By the time we got to act three, I was actually beginning to relax and enjoy myself. So far so good; in spite of numerous invocations, none of us had broken a leg-or even sprained an ankle. I wished my kids were present to witness my glorious stage debut, though I doubted they’d recognize their own mother in the getup I wore. I scarcely recognized myself. I looked more like the Mama character Vicki Lawrence once played in the old Carol Burnett skits than Kate McCall, amateur sleuth. I never thought at my age I’d be bitten by the acting bug. Perhaps I should give up my fantasy of becoming a crime scene investigator and make a career out of playing middle-aged, frumpy house-keepers. After all, life ain’t no dress rehearsal.
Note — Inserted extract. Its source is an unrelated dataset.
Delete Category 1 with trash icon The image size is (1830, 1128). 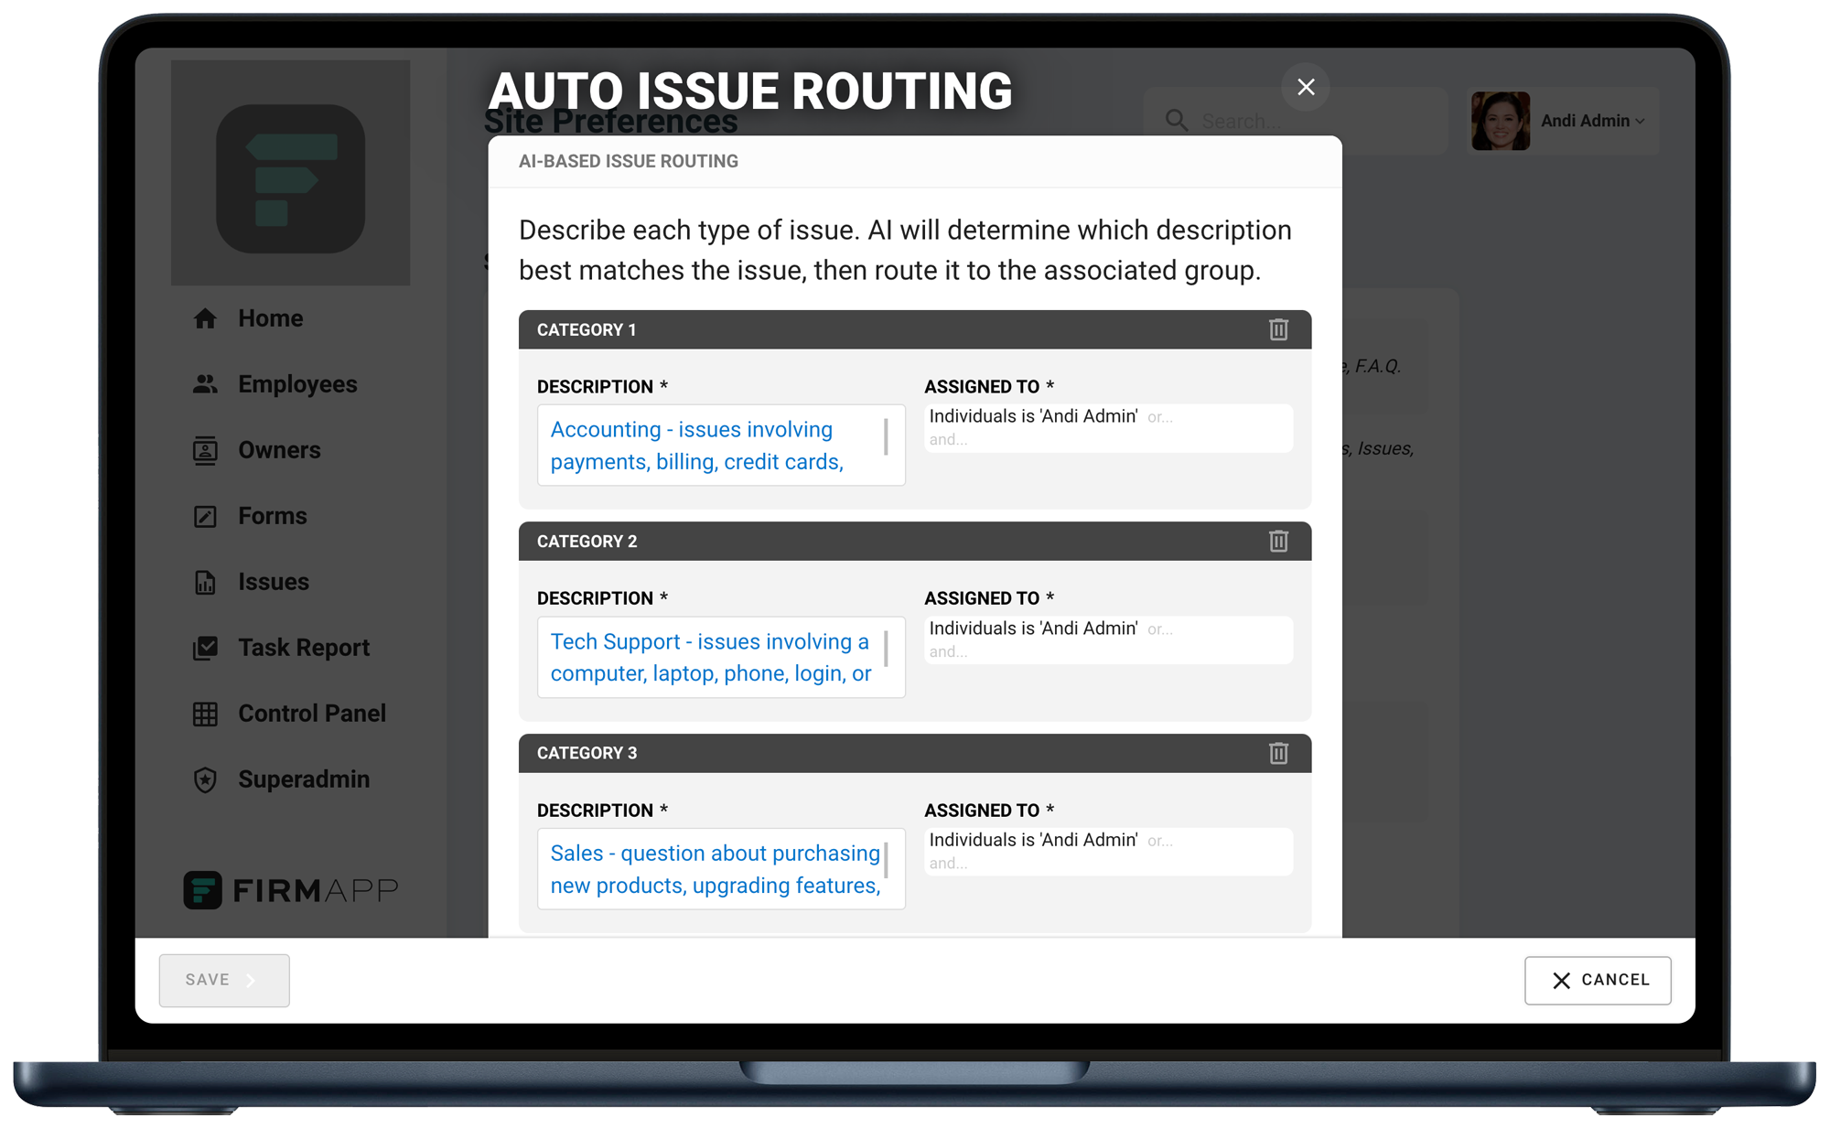1278,329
Both Krystal as Roxanne and Gus as Troy were doing a bang-up job-a couple of pros. I felt nerves flutter anew as the shooting scene drew near. I should have been used to this. It happened every time we got to the part where Claudia shoots Lance. It didn’t require much imagination to envision Lance’s inert body lying center stage, a bloodred boutonniere on his yellow oxford cloth shirt.
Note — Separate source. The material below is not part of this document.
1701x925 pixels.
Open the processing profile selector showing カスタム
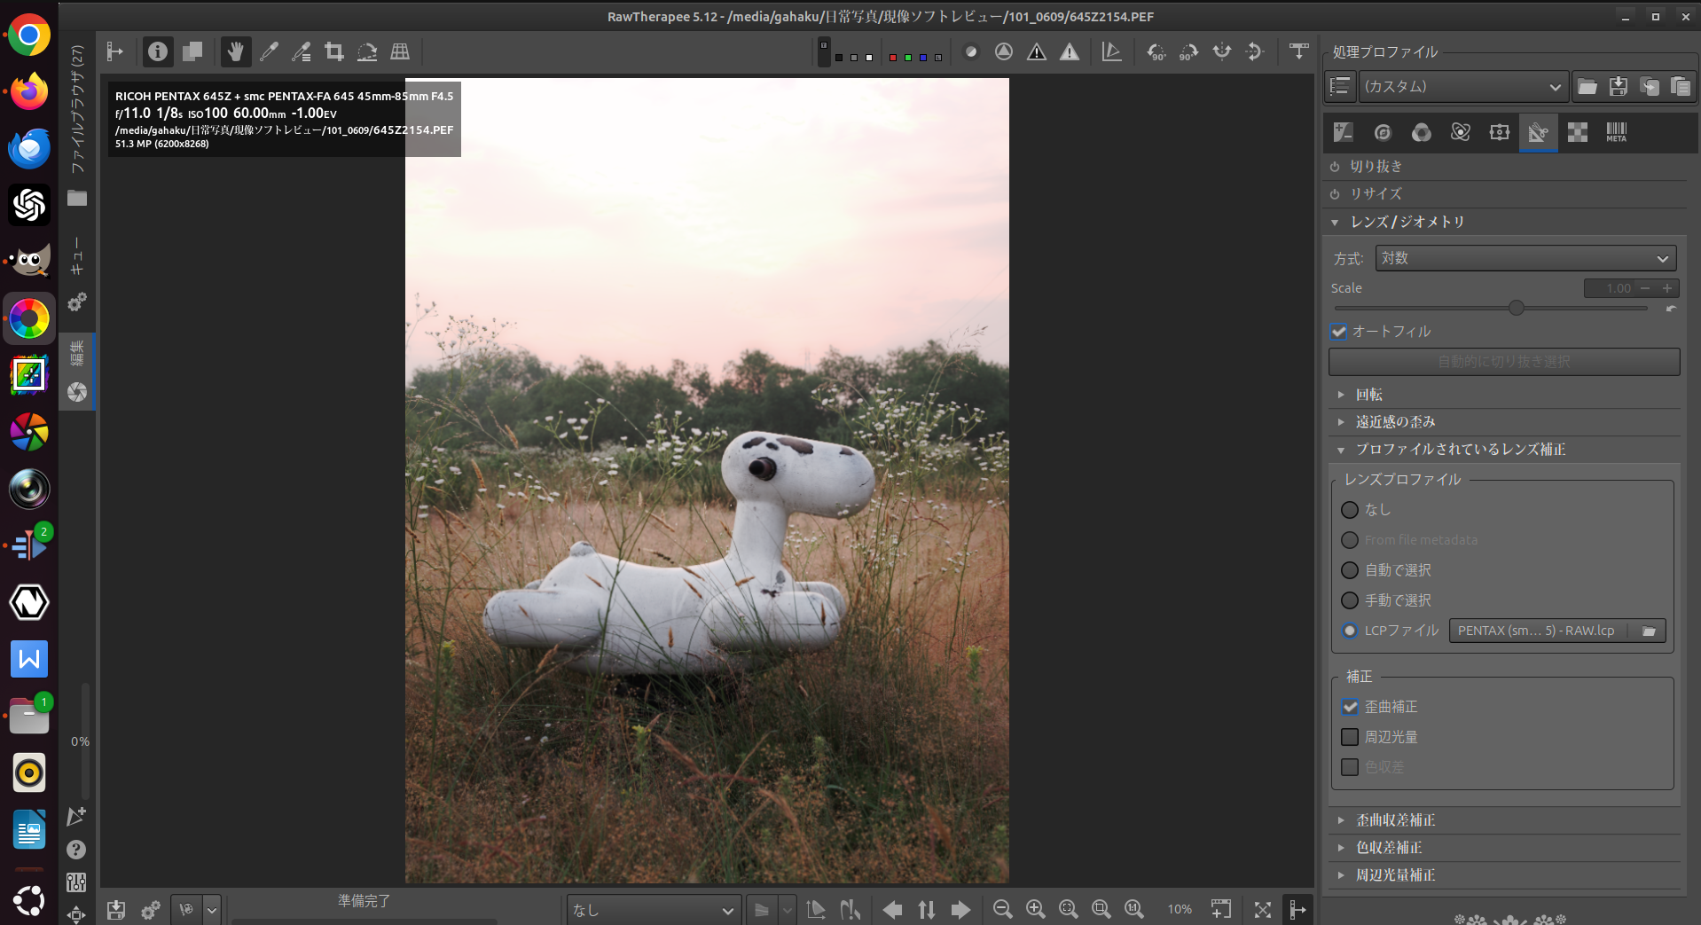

Drawing a deep breath, I entered, announced the arrival of the villain, ably played by Bernie Mason, then exited stage right to watch the rest of the scene unfold. I braced myself for the part where Krystal/Roxanne tells Bernie’s character, Take that! And that, and that!
As the tension mounted, I shifted my weight from one foot to the other. Glancing across the stage, I chanced to find Gus Smith watching me, a strange expression on his face. Our eyes happened to meet and a weird thing happened. Maybe it was the brightly striped red and yellow tie he wore that triggered my memory; I’ll never know. But whatever it was, I suddenly remembered the rhyme about the snake.
Red touch black, friend of Jack. Red touching yellow, kill a fellow.
Gus Smith was the snake-a poisonous one at that. I was staring into the face of Guido, “the Killer Pimp,” one of the FBI’s most wanted. My mind flashed back to the volumes of mug shots I’d stared at for the better part of the afternoon. I now knew why one of the faces had looked so familiar. Even though the man in the photo hadn’t been smiling, his lips had been slightly parted-parted just enough to reveal a gap between the top two incisors. It was the exact same gap I was seeing now.